Why Did They Write the Second Amendment?

It's interesting to think about why the Founders needed the Second Amendment when the power of Congress to organize the Militia was written in Article I, Section 8 of the Constitution:
"To provide for calling forth the Militia to execute the Laws of the Union, suppress Insurrections and repel Invasions; To provide for organizing, arming, and disciplining, the Militia, and for governing such Part of them as may be employed in the Service of the United States, reserving to the States respectively, the Appointment of the Officers, and the Authority of training the Militia according to the discipline prescribed by Congress;"
Gun-rights advocates, please take note: it clearly states here that the purpose of the Militia is to suppress insurrections and repel invasions -- not to overthrow the government.
And, as Jefferson, Hamilton and Madison all wrote, the main reason they wanted Militias was to avoid having a standing army, which was a trademark of tyrannical governments in Europe.
In a 2013 interview, Ruth Bader Ginsberg said, "The Second Amendment has a preamble about the need for a militia ... Historically, the new government had no money to pay for an army, so they relied on the state militias," she said. "The states required men to have certain weapons and they specified in the law what weapons these people had to keep in their home so that when they were called to do service as militiamen, they would have them. That was the entire purpose of the Second Amendment."

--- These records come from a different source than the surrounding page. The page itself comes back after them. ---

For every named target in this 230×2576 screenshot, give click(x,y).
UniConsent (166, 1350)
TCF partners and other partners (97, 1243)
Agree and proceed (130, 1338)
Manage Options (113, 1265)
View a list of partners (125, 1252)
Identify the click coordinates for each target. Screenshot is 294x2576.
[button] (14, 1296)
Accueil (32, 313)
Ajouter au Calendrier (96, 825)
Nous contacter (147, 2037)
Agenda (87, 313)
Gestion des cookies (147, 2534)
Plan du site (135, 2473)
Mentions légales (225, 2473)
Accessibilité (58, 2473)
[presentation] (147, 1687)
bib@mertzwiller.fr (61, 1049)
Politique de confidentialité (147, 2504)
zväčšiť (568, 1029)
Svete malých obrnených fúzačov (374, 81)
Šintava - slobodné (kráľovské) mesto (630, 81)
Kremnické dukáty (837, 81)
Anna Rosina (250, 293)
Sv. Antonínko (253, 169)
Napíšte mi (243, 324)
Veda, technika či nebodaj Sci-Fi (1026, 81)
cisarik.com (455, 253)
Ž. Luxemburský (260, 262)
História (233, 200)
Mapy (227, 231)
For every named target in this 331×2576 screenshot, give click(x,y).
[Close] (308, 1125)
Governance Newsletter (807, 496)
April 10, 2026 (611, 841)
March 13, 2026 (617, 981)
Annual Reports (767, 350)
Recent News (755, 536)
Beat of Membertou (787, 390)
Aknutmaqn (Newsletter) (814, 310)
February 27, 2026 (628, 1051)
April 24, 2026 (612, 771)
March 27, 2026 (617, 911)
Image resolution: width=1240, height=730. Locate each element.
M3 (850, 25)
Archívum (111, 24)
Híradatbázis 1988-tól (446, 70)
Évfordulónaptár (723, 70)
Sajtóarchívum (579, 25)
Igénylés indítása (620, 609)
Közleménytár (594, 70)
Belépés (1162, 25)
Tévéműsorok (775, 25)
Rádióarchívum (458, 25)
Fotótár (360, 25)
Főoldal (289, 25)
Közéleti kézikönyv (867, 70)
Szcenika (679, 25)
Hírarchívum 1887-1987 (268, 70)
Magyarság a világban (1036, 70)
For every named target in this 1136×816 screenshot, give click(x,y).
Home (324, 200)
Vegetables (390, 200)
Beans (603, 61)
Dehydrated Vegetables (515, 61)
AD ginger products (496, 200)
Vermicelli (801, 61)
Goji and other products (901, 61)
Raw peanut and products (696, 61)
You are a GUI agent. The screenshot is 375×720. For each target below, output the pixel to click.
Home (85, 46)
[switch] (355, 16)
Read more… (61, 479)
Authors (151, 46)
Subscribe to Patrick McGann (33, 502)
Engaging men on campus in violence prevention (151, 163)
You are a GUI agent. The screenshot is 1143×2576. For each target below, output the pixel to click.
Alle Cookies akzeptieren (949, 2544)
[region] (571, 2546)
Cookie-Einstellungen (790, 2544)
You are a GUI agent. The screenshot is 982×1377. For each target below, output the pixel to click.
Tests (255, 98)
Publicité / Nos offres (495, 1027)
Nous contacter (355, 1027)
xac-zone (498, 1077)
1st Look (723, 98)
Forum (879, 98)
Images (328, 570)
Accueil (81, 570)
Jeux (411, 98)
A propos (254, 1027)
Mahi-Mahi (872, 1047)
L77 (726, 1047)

So, they needed the 2nd Amendment to ensure that the troops would have arms -- and it also gave them the right to bear arms divorced from the need to get them from the Federal government, which could also take them away. The 2nd Amendment was placing both the right and burden of bearing arms on the people and the states and it was a way to not have to finance it.
And while the 2nd Amendment was clearly about bearing arms in the context of a Militia, there is at least one indication in Hamilton's Federalist Paper 29 that letting the people bear arms also did provide protection against the Federal government in those instances when a large army needed to be called up. This is the quote the gun-rights advocates should be putting on their memes, not the fake George Washington quote they always pass around. Hamilton wrote:
"if circumstances should at any time oblige the government to form an army of any magnitude that army can never be formidable to the liberties of the people while there is a large body of citizens, little, if at all, inferior to them in discipline and the use of arms, who stand ready to defend their own rights and those of their fellow-citizens. This appears to me the only substitute that can be devised for a standing army, and the best possible security against it, if it should exist."
Of course, too long and too complex in thought to fit on a meme or a bumper sticker. Also, not actually written in any law and best read in the context of all of Federalist 29 and Article I, Section 8, but it is the only quote I have seen that gives some credence to the notion that the 2nd Amendment was at least partially intended to arm the people against a tyrannical government in command of a standing army.